Discrepancy between vocabulary size in model and tokenizer leading to bugs
Hi! Had a quick question about the discrepancy between the input embeddings:
model = AutoModel.from_pretrained('UFNLP/gatortron-base')
model.embeddings.word_embeddings.shape
There are 50176 in this module, but the tokenizer has 50101 vocabulary items (https://huggingface.co/UFNLP/gatortron-base/raw/main/vocab.txt).
Is there a reason for this discrepancy? It is making us hard-code the vocabulary size to fix this, and we hope we are correctly initializing from gatortron.
Otherwise, thank you so much for open sourcing this! It is extremely helpful :)
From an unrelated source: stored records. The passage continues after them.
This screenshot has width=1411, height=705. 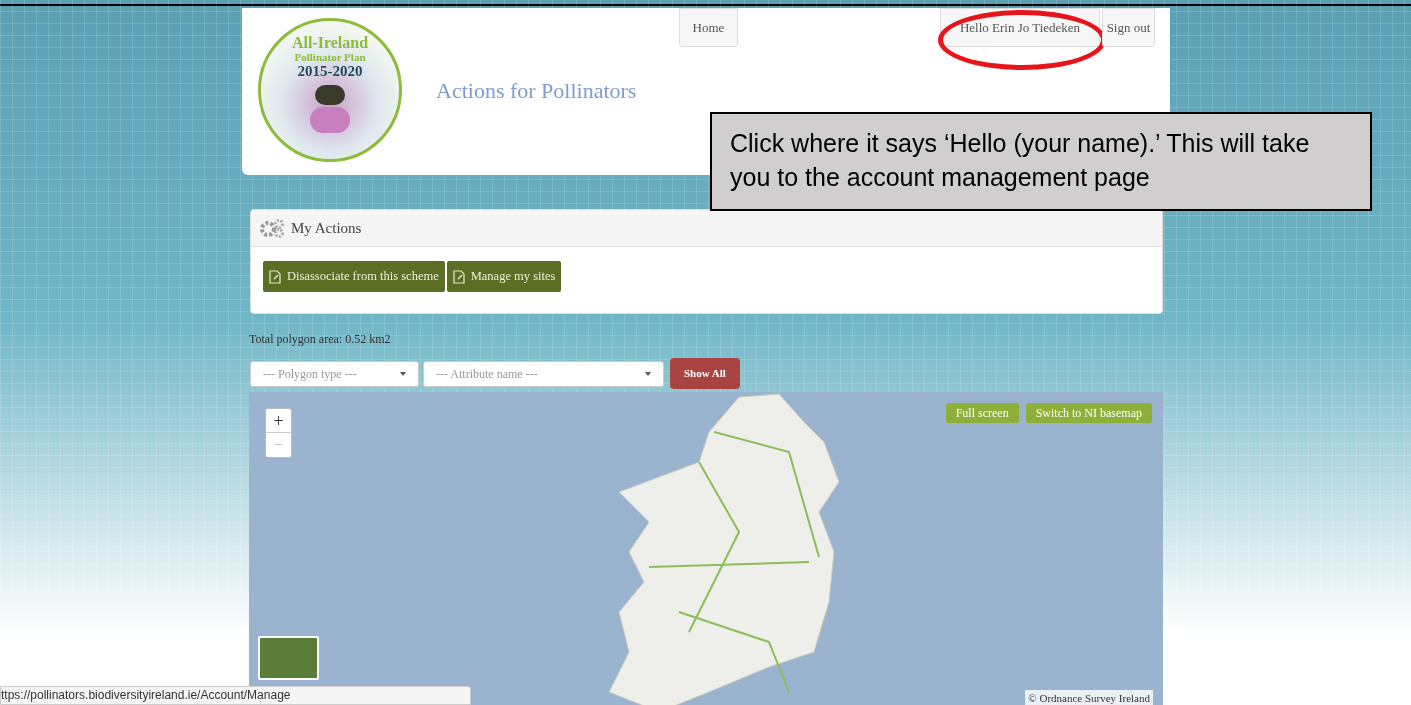 What do you see at coordinates (334, 374) in the screenshot?
I see `filter-dropdown: --- Polygon type ---` at bounding box center [334, 374].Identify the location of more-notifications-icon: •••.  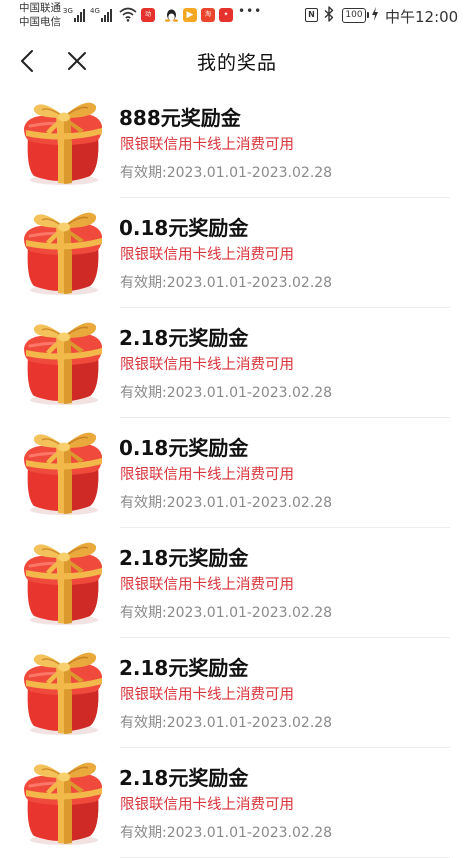
(250, 11).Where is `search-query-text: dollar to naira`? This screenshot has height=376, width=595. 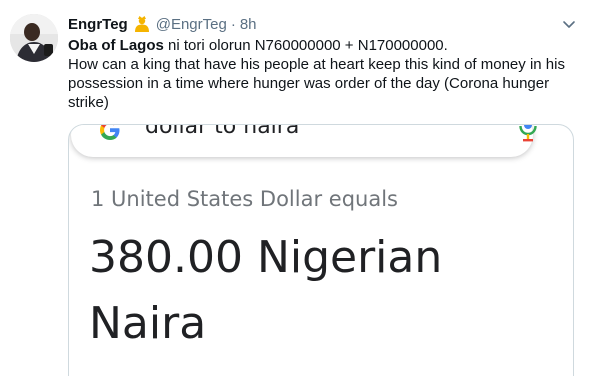
search-query-text: dollar to naira is located at coordinates (222, 132).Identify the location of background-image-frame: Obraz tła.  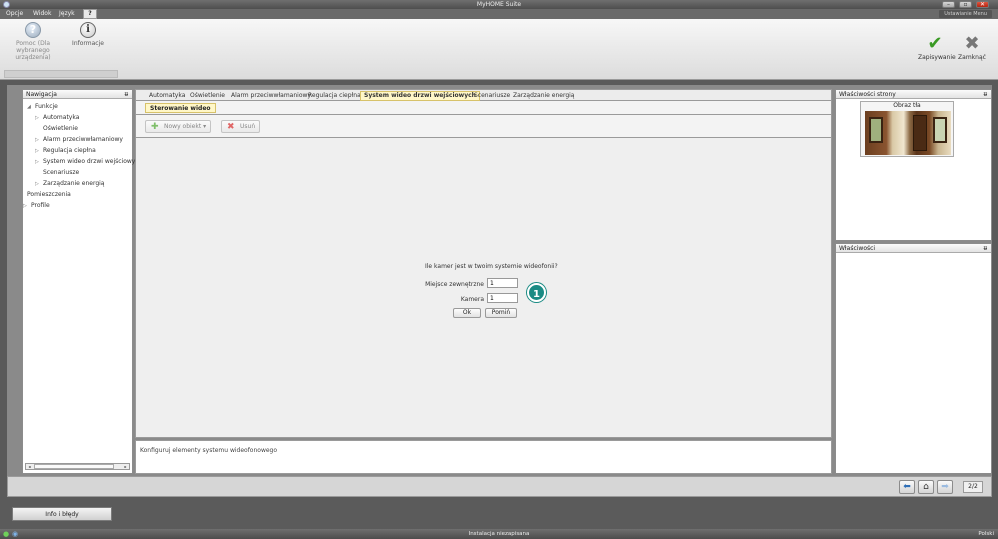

NVIDIA implements it by padding the vocabulary to be a multiple of 8 to effectively utilize tensor cores during training, particularly when using mixed precision. Please see the documents: https://docs.nvidia.com/deeplearning/performance/mixed-precision-training/index.html#tensor-core-shape.
Understood -- super helpful! The discrepancy is 75 tokens though; is that normal / is there code for where the vocabulary size selects a multiple of 8?
Asking because other standard codebases choose the nearest multiple of 8 for the vocabulary size: https://github.com/pytorch-labs/gpt-fast/blob/main/model.py#L61
It sounds like we are safe using the first 50101 vocabulary items then. Appreciate the help!